◆ **TASK**
Copy the records word for word, from the line containing "For every named target in this 392×571" through the line containing "Events (281, 475)", including both of those lines.
:: STORED RECORDS
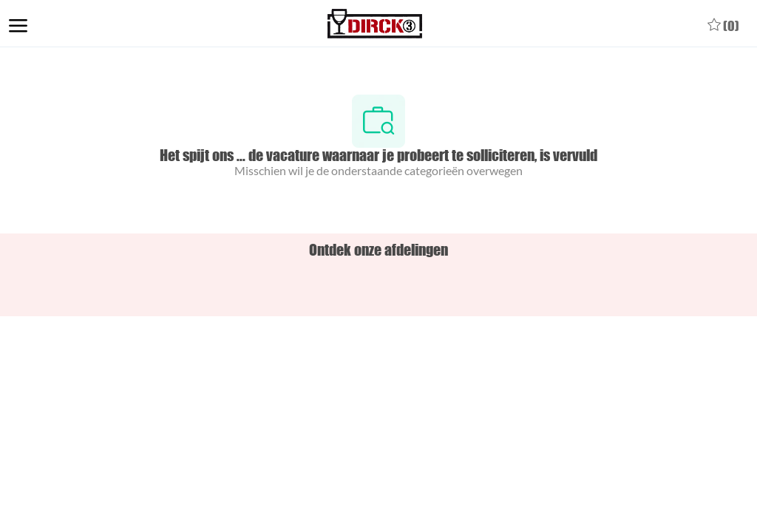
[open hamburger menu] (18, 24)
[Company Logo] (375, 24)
::::
:: STORED RECORDS
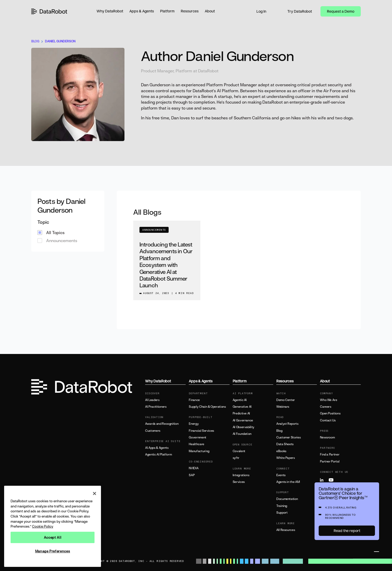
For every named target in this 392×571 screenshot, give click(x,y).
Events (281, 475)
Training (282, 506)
::::
:: STORED RECORDS
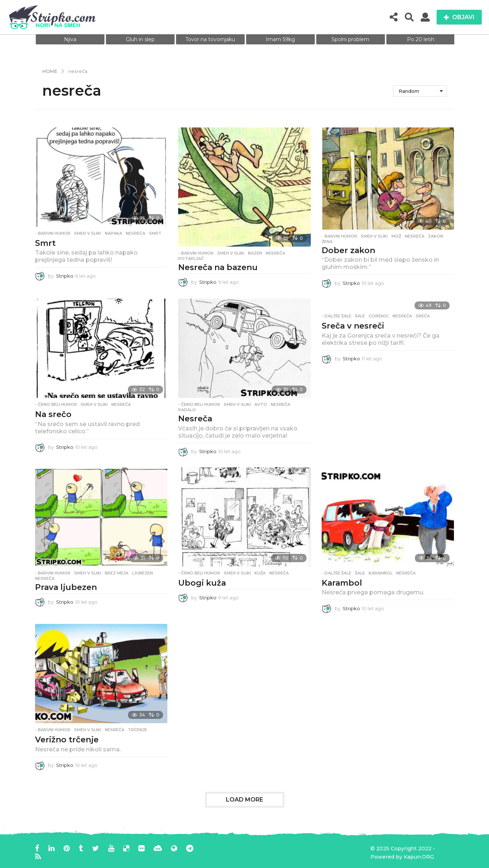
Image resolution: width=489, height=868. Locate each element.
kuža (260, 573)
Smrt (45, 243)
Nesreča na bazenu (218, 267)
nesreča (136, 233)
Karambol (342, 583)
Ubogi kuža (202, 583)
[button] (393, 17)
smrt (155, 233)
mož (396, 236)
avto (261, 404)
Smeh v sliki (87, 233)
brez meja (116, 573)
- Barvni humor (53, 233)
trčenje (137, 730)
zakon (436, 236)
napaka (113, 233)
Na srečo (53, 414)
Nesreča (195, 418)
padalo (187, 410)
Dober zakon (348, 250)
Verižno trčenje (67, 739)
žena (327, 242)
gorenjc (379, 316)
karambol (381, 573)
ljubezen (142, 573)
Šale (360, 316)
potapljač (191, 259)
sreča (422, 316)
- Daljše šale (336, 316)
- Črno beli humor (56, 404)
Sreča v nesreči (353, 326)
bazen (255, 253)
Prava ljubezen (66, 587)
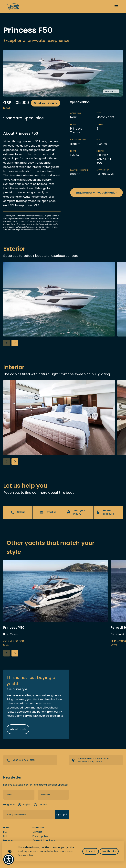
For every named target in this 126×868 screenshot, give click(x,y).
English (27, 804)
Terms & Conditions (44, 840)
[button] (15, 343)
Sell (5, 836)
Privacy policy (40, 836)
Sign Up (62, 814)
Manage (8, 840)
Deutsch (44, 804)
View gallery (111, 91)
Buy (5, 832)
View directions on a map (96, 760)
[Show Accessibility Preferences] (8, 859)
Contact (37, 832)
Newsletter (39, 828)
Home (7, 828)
::::
◆ **ANSWER TO THE TASK**
For every named target in this 392×571 screenshot, give click(x,y).
Events (281, 475)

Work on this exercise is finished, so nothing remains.